State Model
Aztec has a hybrid public/private state model. Aztec contract developers can specify which data is public and which data is private, as well as the functions that can operate on that data.
Public State
Aztec has public state that will be familiar to developers coming that have worked on other blockchains. Public state is transparent and is managed by the associated smart contract logic.
Internal to the Aztec network, public state is stored and updated by the sequencer. The sequencer executes state transitions, generates proofs of correct execution (or delegates proof generation to the prover network), and publishes the associated data to Ethereum.
Private State
Private state must be treated differently from public state and this must be expressed in the semantics of Aztec.nr.

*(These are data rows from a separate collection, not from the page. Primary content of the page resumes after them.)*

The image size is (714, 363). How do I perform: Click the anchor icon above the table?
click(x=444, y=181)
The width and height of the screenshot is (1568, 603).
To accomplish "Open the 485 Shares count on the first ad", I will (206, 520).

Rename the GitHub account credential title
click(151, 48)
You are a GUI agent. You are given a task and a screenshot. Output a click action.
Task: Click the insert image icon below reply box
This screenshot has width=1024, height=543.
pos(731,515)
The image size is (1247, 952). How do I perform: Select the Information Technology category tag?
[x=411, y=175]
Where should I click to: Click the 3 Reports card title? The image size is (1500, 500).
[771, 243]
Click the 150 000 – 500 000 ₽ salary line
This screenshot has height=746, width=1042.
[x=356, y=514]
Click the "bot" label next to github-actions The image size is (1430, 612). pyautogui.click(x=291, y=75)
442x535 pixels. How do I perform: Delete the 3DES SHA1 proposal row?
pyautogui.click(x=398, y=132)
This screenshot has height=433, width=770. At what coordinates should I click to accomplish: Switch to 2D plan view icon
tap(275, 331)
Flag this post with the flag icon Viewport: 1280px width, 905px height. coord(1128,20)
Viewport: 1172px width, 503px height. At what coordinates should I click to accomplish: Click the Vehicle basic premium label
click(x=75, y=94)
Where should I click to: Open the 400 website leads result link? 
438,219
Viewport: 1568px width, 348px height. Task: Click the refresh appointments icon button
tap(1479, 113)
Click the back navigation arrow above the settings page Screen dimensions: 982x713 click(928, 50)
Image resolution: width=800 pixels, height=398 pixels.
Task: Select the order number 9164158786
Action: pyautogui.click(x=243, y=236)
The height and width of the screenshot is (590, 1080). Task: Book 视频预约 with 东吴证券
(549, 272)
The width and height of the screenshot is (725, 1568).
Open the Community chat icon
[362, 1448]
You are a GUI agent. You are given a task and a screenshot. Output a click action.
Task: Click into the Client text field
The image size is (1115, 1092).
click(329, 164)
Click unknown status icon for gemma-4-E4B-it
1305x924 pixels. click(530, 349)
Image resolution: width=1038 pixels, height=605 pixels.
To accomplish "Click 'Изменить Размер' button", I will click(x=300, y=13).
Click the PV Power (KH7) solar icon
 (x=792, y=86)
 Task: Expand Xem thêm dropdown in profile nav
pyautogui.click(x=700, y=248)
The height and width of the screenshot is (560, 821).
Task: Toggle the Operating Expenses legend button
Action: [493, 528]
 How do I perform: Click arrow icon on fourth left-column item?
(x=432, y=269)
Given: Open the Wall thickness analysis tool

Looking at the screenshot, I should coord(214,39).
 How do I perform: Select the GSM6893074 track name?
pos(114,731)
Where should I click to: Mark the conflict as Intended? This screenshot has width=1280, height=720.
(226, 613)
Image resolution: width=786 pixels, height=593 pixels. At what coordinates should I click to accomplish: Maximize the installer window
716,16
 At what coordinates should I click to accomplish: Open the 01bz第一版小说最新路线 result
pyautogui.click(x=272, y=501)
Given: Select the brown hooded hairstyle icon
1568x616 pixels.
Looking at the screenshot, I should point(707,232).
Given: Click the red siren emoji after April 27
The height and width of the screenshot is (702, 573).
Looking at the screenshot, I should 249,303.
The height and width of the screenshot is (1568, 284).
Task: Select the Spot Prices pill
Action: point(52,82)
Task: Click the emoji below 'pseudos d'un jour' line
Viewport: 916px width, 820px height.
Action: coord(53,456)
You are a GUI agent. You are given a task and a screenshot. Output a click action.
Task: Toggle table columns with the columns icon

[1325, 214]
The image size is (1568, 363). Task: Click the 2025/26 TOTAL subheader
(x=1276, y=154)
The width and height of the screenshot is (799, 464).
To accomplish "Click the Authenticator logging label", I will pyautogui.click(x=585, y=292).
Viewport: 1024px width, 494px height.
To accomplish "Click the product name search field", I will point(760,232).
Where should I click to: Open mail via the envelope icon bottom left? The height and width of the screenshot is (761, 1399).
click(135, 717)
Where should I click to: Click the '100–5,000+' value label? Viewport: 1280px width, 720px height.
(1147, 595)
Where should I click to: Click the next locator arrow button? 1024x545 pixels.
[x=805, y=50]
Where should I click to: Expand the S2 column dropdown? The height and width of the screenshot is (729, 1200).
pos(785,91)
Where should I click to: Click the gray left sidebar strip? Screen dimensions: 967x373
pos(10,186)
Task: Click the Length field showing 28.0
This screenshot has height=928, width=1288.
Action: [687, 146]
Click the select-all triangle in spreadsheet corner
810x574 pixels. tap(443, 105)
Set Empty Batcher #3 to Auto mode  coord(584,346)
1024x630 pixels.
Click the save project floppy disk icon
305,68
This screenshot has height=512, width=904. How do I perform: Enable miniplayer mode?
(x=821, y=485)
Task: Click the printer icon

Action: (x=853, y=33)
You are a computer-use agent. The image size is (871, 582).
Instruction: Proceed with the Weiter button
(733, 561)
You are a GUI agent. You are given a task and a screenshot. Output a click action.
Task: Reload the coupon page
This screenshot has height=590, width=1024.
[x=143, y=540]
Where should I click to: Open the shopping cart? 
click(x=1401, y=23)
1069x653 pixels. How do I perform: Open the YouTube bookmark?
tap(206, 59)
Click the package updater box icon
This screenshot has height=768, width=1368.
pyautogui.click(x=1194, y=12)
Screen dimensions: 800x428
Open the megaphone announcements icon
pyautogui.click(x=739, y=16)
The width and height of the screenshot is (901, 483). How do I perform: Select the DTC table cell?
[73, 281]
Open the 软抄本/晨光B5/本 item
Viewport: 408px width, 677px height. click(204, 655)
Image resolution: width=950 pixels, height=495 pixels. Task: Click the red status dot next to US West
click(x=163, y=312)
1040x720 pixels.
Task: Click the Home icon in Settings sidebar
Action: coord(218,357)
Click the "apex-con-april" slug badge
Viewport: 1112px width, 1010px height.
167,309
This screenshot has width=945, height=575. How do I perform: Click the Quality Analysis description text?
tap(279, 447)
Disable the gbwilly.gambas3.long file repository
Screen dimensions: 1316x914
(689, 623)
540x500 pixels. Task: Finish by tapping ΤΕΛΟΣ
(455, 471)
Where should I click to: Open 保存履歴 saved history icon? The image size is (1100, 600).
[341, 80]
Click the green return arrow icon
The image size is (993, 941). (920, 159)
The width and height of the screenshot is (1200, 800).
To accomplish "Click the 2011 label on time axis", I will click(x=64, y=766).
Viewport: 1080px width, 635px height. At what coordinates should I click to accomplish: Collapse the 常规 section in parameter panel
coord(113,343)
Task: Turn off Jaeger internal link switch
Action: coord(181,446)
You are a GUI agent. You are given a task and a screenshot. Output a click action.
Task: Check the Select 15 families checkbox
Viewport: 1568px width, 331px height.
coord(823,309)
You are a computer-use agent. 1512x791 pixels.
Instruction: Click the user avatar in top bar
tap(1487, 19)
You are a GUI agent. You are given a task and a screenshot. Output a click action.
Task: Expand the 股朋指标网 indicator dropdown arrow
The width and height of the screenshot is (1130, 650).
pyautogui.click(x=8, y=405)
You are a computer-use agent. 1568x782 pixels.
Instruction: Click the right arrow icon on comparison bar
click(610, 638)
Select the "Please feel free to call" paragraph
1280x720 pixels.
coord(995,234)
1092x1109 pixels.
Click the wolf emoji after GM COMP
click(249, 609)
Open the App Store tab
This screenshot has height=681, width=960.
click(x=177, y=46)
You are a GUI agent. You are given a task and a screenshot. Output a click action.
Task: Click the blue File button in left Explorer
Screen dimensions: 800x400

Private state is encrypted and therefore is "owned" by a user or a set of users (via shared secrets) that are able to decrypt the state.
Private state is represented in an append-only database since updating a record would leak information about the transaction graph.
The act of "deleting" a private state variable can be represented by adding an associated nullifier to a nullifier set. The nullifier is generated such that, without knowing the decryption key of the owner, an observer cannot link a state record with a nullifier.
Modification of state variables can be emulated by nullifying the state record and creating a new record to represent the variable. Private state has an intrinsic UTXO structure and this must be represented in the language semantics of manipulating private state.
Abstracting UTXO's from App's / Users
The goal of the Aztec.nr smart contract library is to abstract the UTXO model away from an app user / developer, contract developers are the only actor who should have to think about UTXO's.
This is achieved with two main features:
- Users sign over transactions, not over specific UTXO's
- Aztec.nr contracts support developer defined
unconstrained
getter functions to help dApp's make sense of UTXO's. e.ggetBalance()
. These functions can be called outside of a transaction context to read private state.